Although the coronavirus pandemic has negatively impacted the long-term prospects for the global LNG industry and the forecasts for the commissioning of LNG production capacities around the world have been revised downwards, Russian operators predict that the demand for LNG will continue to grow, including as a fuel for transport.
With the tightening of international maritime environmental laws, LNG is indeed becoming an increasingly popular marine fuel. One of the regulatory instruments put in place to intervene on this new market was the liberalization of LNG exports. Independent gas producers are free to export LNG in large and small volumes.
To gain share in the Pacific Basin marine bunkering market, Gazprom plans to build an LNG plant on the Lomonosov Peninsula (Perevoznaya Bay) near the port of Vladivostok in the Russian Far East.
In cooperation with Russian machine building firms, Gazprom is also actively participating in projects to expand the use of LNG in road, rail and river transport, such as shunting and mainline locomotives and a passenger motor ship for river cruising (built in Tatarstan in 2020).
KAMAZ LNG-powered special purpose trucks transport thermally insulated containers with liquid helium from the Amur gas processing plant to ports based in the Primorye Territory. Furthermore, the development of the small-scale LNG segment is considered essential to extend the gas infrastructure and supply gas to Russian consumers who are far from the gas distribution lines.
For example, a small-scale LNG complex in the Perm Territory has supplied gas to more than 2,000 households and 10 boilers since 2015. Two more investment projects involving natural gas liquefaction technologies will be delivered between 2021 and 2025. in Tomsk and Sakhalin Regions.
Novatek has started LNG exports from its new small-scale LNG plant at Cryogas-Vysotsk in the Leningrad (Baltic Sea) region. The first cargoes shipped from the port of Vysotsk were delivered directly to end users in Lithuania, Finland and Sweden in the first half of 2019. The project serves the Baltic and Northern European markets, the Russian domestic market and marine fuels of the Baltic market area.

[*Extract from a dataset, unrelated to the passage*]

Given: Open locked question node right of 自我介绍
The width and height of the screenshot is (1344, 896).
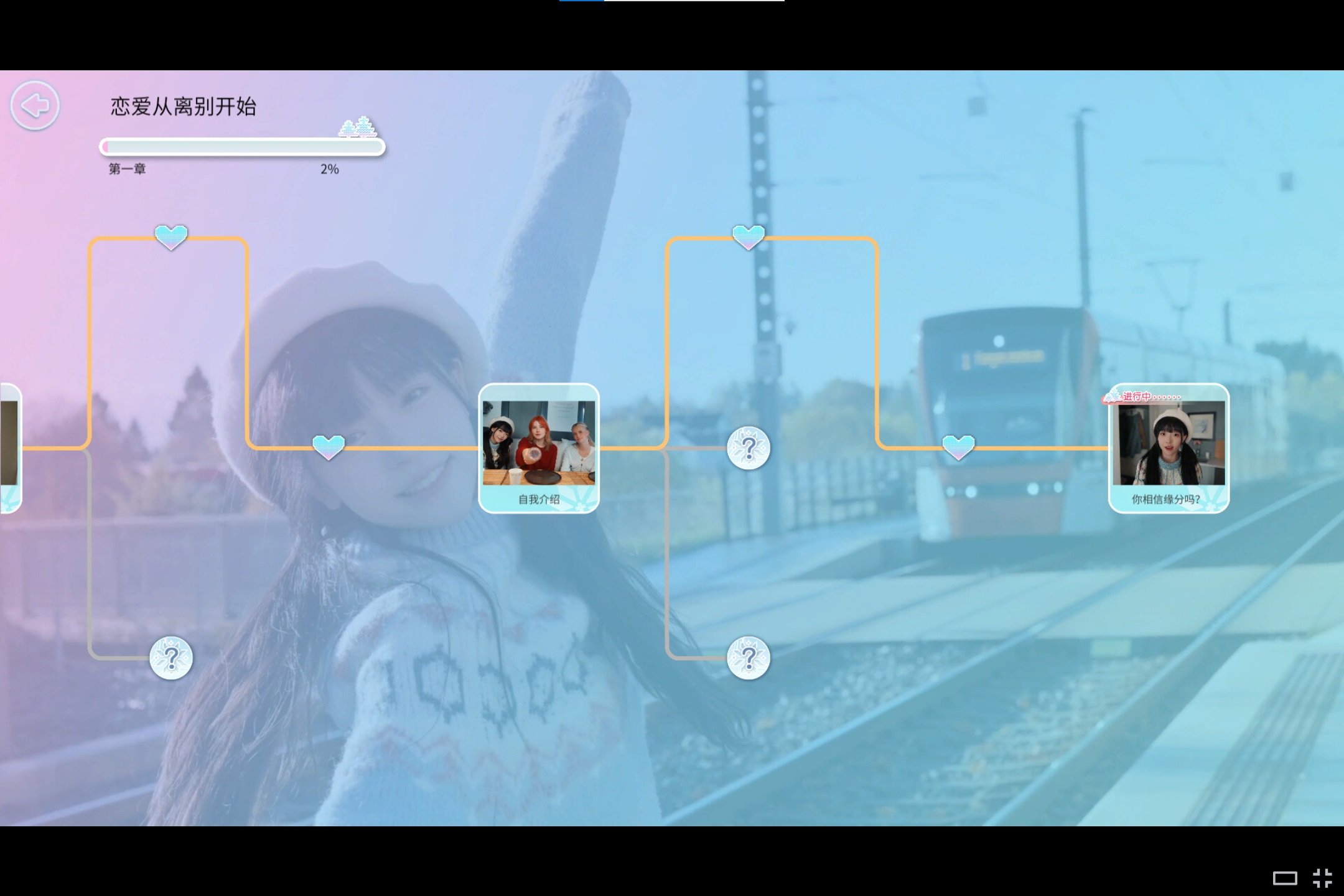Looking at the screenshot, I should [x=749, y=448].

In competition with Novatek, Gazprom is developing a small-scale LNG project consisting of a liquefaction plant, storage facilities and shipping capacity at the Portovaya compressor station with a capacity of 1.5 Mtpy of LNG. The project was conceived in the expectation that LNG demand for marine bunkering will continue to increase in the Atlantic basin market.

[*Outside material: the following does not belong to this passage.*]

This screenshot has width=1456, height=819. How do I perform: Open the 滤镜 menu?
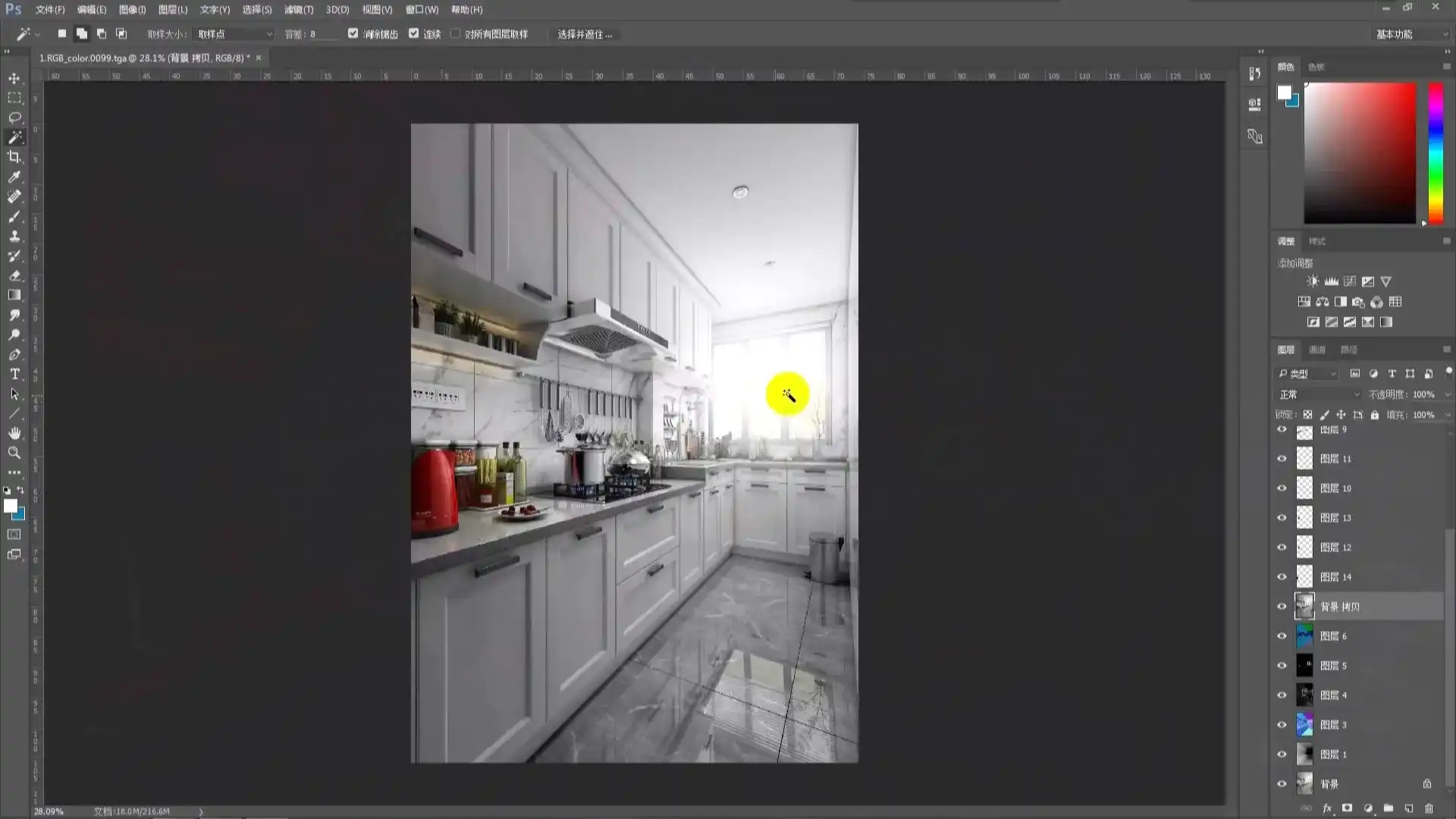(x=298, y=10)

To expand its presence in the European natural gas vehicle (NGV) market, Gazprom has built small-scale LNG plants near the western border in Kaliningrad, Kingisepp, Pskov and Petergov. From these plants, LNG export volumes are delivered by truck to off-grid consumers in Poland, Lithuania, Latvia and Finland.
In its effort to encourage the switch from diesel to LNG as a vehicle fuel, Novatek has completed a pilot project in the Chelyabinsk region to promote the use of LNG as a fuel for heavy mining trucks. The change in fuel use would result in potential savings in operating costs, increased mileage per tank of LNG and reduced maintenance costs.

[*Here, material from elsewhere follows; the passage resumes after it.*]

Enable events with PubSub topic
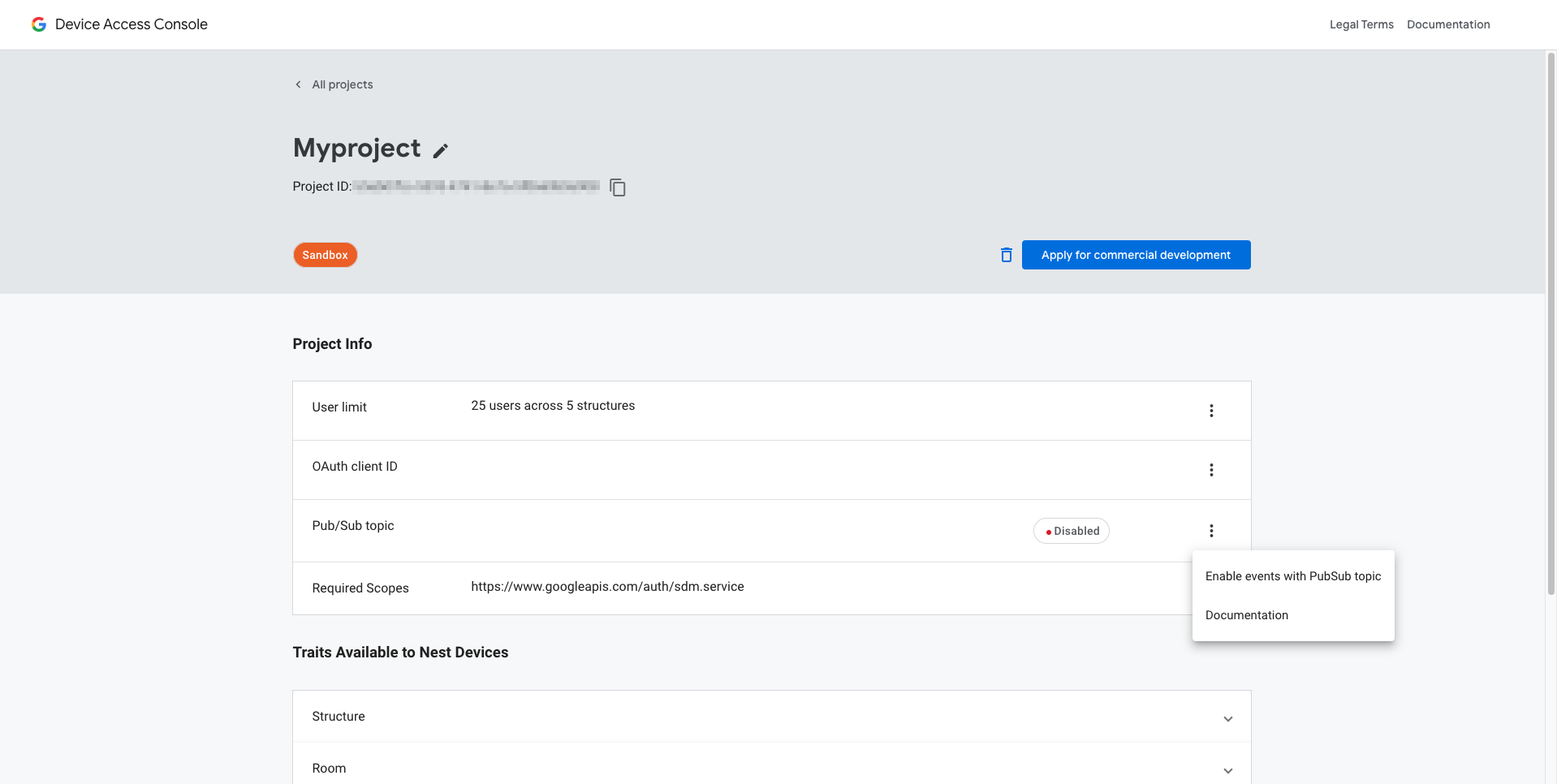Image resolution: width=1557 pixels, height=784 pixels. point(1293,576)
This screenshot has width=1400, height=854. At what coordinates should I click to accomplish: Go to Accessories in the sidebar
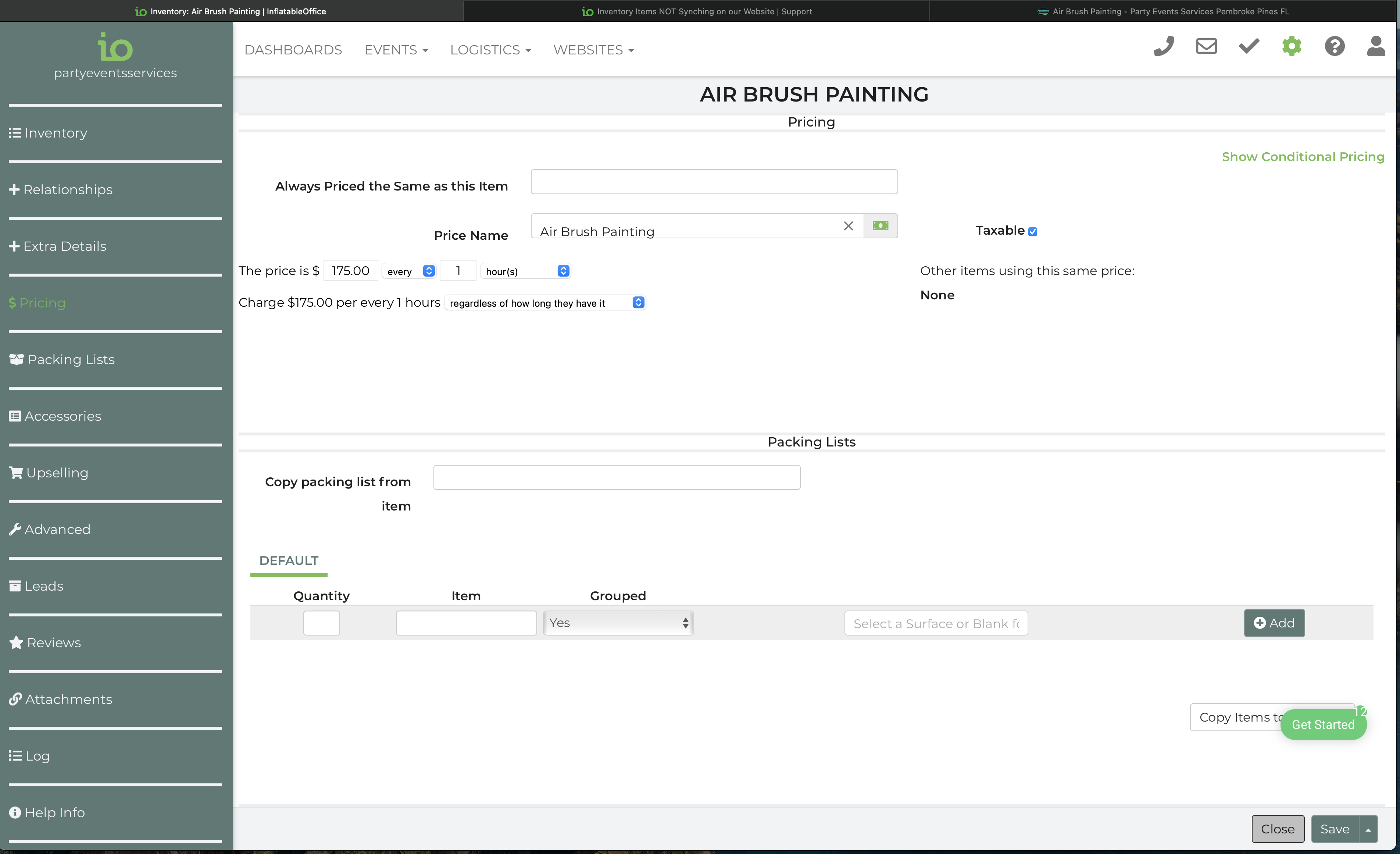(x=63, y=416)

In 2019, Gazprom Export exported 443.5 tonnes of small scale LNG, more than 9 times more than in 2018. Most of this growth came from the shipping of ssLNG from the Vysotsk LNG plant, the first project of Medium-scale LNG on the Baltic Sea. From March to December 2019, a total of 381.5 tons of SSLNG were loaded. The same year, the Company carried out the first ever shipment of LNG from Russia to Mongolia by rail with isocontainer.